(Raw data)

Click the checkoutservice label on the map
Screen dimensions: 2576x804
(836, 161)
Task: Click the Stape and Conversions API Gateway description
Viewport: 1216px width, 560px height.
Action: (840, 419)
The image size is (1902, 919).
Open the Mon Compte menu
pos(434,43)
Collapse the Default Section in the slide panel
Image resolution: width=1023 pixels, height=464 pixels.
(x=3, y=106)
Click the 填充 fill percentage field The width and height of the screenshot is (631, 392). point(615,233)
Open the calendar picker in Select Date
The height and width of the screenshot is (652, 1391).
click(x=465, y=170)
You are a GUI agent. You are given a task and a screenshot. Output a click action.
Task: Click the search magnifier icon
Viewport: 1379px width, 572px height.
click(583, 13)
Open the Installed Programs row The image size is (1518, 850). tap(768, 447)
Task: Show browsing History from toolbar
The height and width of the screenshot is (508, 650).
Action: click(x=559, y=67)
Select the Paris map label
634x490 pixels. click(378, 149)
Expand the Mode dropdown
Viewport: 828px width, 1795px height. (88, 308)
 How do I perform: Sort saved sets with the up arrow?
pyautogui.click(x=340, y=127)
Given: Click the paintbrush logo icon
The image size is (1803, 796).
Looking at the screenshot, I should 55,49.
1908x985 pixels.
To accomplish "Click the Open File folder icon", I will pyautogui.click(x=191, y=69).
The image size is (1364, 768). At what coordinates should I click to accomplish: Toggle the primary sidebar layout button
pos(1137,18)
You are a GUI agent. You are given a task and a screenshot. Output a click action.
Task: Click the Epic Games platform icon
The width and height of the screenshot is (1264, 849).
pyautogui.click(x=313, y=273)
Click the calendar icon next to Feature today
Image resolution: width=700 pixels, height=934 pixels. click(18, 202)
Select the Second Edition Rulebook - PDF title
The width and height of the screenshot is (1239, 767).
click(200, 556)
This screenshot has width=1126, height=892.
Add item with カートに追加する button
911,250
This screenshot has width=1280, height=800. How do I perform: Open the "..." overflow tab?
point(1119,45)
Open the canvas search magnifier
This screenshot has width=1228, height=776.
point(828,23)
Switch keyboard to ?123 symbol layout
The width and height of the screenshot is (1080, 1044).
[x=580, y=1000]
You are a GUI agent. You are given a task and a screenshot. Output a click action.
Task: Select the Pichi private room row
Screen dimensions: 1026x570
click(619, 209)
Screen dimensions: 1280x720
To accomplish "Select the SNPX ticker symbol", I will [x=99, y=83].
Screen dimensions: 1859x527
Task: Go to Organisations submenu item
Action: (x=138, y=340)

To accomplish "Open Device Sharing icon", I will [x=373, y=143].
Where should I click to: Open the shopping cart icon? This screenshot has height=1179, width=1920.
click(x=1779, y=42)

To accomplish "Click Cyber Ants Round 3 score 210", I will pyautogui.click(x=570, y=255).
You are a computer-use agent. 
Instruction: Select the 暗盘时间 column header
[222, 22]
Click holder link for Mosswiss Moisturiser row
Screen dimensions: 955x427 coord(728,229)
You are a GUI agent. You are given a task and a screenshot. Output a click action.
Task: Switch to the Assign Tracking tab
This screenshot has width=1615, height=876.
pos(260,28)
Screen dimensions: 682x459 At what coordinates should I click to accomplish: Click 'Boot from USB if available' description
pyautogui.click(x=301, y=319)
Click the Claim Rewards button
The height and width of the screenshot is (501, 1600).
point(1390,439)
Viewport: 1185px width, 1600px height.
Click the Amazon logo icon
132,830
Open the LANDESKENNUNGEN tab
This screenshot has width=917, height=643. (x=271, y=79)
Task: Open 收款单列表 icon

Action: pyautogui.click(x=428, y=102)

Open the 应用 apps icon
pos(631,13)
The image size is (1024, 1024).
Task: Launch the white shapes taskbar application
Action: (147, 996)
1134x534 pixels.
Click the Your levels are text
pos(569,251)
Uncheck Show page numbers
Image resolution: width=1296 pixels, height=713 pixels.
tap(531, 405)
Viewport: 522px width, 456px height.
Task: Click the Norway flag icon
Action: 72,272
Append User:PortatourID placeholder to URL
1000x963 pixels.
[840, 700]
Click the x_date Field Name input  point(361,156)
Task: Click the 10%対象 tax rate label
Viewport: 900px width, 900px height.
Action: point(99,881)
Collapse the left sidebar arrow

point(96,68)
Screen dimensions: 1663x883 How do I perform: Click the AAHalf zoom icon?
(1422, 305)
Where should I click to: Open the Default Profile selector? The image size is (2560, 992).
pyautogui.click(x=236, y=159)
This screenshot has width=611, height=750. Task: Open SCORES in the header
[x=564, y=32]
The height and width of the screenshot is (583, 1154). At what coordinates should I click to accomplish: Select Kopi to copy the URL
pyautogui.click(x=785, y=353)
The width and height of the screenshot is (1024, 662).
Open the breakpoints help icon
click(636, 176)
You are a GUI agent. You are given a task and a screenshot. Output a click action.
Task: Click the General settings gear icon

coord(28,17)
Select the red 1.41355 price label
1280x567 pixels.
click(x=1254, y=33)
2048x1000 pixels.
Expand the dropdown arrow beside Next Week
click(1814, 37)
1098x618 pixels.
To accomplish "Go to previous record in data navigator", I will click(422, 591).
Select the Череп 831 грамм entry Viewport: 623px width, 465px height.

(End Raw data)

▶ Exercise goal:
What you return should be the lines from the start of the data through the line with "Open the calendar picker in Select Date", quoted exactly and nothing more.

▶ Written reply:
Click the checkoutservice label on the map
Screen dimensions: 2576x804
(836, 161)
Task: Click the Stape and Conversions API Gateway description
Viewport: 1216px width, 560px height.
Action: (840, 419)
The image size is (1902, 919).
Open the Mon Compte menu
pos(434,43)
Collapse the Default Section in the slide panel
Image resolution: width=1023 pixels, height=464 pixels.
(x=3, y=106)
Click the 填充 fill percentage field The width and height of the screenshot is (631, 392). point(615,233)
Open the calendar picker in Select Date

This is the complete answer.